La vie passée: la quantité cultivée pour vivre

Parce que même si mes grands-parents ont commencé à cultiver en bio en 1970, nous sommes loin d’être parfait, et manquons de cohérence dans certains faits, car, oui, nous avons préféré notre confort et rêvé à l’absence de pénibilité dans notre travail…

Et moi, Céline, je m’interroge sur le parcours fait en trois générations. De l’Ancêtre, mon grand-père, en passant par le Grand Chef, mon père, à moi, voici quelques différences de vie…

 

Ma mère nous racontait toujours qu’en hiver, son grand-père vivait une semaine, en vendant aux halles de Paris, une caisse de persil. Aujourd’hui, il nous en faut beaucoup plus pour une famille de 4. En toute honnêteté, nous avons gagné en confort de travail, même si, comparativement, les quantités sont mille fois supérieures… Je n’ai connu aucun de mes arrières grands parents, mais j’ai vu mes grands parents travailler comme des forçats. Et avec fierté. Ils nous racontent leurs échecs comme la construction d’un radeau qui chavire pour aller rejoindre les poireaux entourés par la Seine débordante, ou encore les hivers froids sous la halle du marché où les renoncules brûlaient du côté du chauffage et gelaient du côté de l’allée. Nous avons les photos de la grand-mère, contre son étalage de marché avec seulement une montagne de choux devant elle (comment vous dire que vendre 12 choux verts aujourd’hui sur 300 clients est une victoire !)… Malgré le prix élevé de nos légumes, il faut se rendre à l’évidence : leur coût a baissé depuis l’époque où tout était mieux.

Le travail suivait les saisons et l’hiver les voyait rester sans marché pendant les 2 mois les plus froids car il n’y avait rien à sortir du champ. Maintenant nous rusons avec le temps et en tirons le meilleur parti possible pour tirer l’été jusqu’à novembre et tenter d’avancer le printemps dans nos serres dès fin février.

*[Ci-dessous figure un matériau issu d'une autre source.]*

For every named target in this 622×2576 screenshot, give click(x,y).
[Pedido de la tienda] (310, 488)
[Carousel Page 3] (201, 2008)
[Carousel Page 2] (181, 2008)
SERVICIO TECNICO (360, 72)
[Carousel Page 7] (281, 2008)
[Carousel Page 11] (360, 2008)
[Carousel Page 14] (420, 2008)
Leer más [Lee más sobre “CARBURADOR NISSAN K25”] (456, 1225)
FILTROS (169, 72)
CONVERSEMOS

Nous sommes 3 associés et gagnons notre vie. Comme beaucoup, nos heures sont plus proches de 60 passées dans les champs que de 35. Nous vendons la valeur de 3 camions par semaine contre 2 charrettes pour mes grands parents. Nous avons appris à profiter de la vie les jours fériés et à rêver à des horizons différents, là où le mot vacances était un gros mot. Nous travaillons moins durs, car nous ne sommes pas à éplucher du poireau à plus de 23h les veilles de marché et avons toute une gamme de machines qui nous aident. Nous cultivons plus qu’eux, mais moins qu’à un moment. Nous pourrions en faire plus. Beaucoup plus. Pour satisfaire les demandes. Nos egos aussi. Mais au final, travailler assez pour être heureux de retourner au champ le lendemain est la quantité qui suffit pour vivre.

Un commentaire

  • Marie Odile Rumelhard 02 / 11 / 2020 Reply

    Merci Céline pour ce regard en arrière sur tout ce qui a changé en mieux…mais pas seulement, malheureusement. Je suis toujours choquée que la part consacré aux dépenses alimentaires des ménages ait autant diminué en 50 ans; c’est vraiment très injuste pour ceux dont le dur métier est de cultiver pour nous nourrir.